Page extract.
-- start --
# Racing Homers,best lines for distances?



## Grizz (Jul 24, 2004)

What are the best lines for distance flying,and the best lines for short/middle distances? Thanks


----------



## re lee (Jan 4, 2003)

That can very. Jan Ardens , is one of many distance birds. janssens is a short and med distance bird. But there are several old familys ANd even morris gordans and trentons. Which are american strains do well at the distance. See what is flying well in your area. From the different flyers. And remember you need a tough weather bird to go it in the hard races too.


----------



## harni (Oct 6, 2004)

In Europe we thinking that for short and iddle distance the best are cross of meulemans and janssen... And I have few of this birds... and I must tell ypu that they are very good...


----------



## Grizzled (Oct 21, 2004)

Most strains these days are combinations of strains of yesterday. A couple of good long distance strains are and were Trenton and Sion. These families are old established lines and if properly preserved will produce some potential where long distance flying is concerned. For short to middle, you can't beat a Janssen or a Janssen based family.
-- end --
Given records.
-- start --
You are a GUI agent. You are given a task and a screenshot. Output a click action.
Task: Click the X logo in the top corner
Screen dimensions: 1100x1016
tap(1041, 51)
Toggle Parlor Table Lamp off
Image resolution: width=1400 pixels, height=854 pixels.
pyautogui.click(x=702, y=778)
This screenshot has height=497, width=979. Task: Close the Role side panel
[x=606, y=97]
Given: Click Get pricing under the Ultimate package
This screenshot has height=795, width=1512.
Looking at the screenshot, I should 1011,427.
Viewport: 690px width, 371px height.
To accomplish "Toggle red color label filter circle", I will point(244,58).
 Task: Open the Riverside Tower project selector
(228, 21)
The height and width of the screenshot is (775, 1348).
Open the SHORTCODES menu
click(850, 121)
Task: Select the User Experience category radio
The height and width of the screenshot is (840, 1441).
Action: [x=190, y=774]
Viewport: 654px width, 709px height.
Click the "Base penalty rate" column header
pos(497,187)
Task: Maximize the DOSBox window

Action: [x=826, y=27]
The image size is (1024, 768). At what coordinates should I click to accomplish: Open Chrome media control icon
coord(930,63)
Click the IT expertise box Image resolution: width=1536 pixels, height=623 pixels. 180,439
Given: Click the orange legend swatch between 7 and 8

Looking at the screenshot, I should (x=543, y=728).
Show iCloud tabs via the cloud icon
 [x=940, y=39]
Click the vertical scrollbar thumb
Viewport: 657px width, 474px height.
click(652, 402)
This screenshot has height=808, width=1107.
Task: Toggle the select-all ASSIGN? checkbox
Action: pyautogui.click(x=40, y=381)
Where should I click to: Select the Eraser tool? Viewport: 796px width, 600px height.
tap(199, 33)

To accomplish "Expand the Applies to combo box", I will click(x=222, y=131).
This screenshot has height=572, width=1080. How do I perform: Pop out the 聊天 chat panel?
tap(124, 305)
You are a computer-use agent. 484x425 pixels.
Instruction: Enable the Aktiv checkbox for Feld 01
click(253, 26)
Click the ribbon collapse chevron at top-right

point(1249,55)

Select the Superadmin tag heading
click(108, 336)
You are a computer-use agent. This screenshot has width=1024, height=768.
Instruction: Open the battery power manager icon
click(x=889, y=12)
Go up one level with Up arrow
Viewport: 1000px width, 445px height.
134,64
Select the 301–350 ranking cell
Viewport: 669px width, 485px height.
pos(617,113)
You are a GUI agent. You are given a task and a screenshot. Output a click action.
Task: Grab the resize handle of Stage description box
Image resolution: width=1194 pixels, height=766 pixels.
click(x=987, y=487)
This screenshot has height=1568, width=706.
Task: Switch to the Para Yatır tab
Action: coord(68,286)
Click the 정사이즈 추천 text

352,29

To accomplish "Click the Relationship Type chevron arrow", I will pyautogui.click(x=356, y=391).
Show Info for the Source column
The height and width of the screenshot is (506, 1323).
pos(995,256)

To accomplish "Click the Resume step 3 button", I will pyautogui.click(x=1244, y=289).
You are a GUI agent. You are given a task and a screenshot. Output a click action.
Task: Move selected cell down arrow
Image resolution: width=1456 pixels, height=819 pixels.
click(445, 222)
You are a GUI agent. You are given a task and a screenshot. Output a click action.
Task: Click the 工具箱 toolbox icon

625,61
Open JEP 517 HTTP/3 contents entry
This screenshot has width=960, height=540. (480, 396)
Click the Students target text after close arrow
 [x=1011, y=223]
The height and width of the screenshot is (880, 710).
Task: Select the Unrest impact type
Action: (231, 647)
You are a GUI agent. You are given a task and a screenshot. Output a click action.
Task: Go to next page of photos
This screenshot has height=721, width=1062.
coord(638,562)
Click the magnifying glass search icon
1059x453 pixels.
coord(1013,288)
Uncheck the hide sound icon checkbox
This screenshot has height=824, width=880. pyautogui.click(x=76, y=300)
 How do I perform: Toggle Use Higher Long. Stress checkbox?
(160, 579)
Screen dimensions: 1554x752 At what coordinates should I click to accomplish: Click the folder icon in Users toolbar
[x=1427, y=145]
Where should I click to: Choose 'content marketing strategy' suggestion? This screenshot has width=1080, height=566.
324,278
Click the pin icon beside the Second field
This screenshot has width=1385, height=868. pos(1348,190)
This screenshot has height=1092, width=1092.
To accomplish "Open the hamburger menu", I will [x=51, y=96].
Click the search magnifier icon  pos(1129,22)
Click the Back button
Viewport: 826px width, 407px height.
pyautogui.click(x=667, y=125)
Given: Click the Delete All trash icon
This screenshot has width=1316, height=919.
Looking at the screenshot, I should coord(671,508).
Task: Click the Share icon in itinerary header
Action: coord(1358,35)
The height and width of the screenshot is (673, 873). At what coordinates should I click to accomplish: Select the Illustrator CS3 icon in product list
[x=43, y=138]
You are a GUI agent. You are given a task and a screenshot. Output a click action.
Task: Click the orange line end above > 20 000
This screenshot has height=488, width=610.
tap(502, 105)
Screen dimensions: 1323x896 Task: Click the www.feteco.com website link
-- end --
To be done.
1. In the racing homers thread, what reason does the post dated Oct 21, 2004 give for expecting Trenton and Sion to produce long-distance potential?
2. Can you continue the racing homers thread after its last post?

The replies.
1. The post says Trenton and Sion are old, established lines. If they are properly preserved, they will produce some potential for long-distance flying.

2.
----------



## SmithFamilyLoft (Nov 22, 2004)

Grizz said:


> What are the best lines for distance flying,and the best lines for short/middle distances? Thanks


Long distance vs Short distance may be a somewhat relative term. Are you talking about one day long distance or those that require two or more days ? I dare say in a majority of cases, birds which are said to be of a certain strain, would not be recognized by the orginal master whose name has been attached to the strain. Take the Janssen for example, how many generations removed is the typical bird, from what the brothers bred ? How many different flyers have imparted their own stamp on the strain ? My advice, is forget the label, and go to the top flyers in your combine who are winning at the long distance, and/or short distance. I have given up on having various lines for short, middle and long. I try to produce an all distance family. Hope my two cents, was of help.


----------



## Happy (Dec 19, 2004)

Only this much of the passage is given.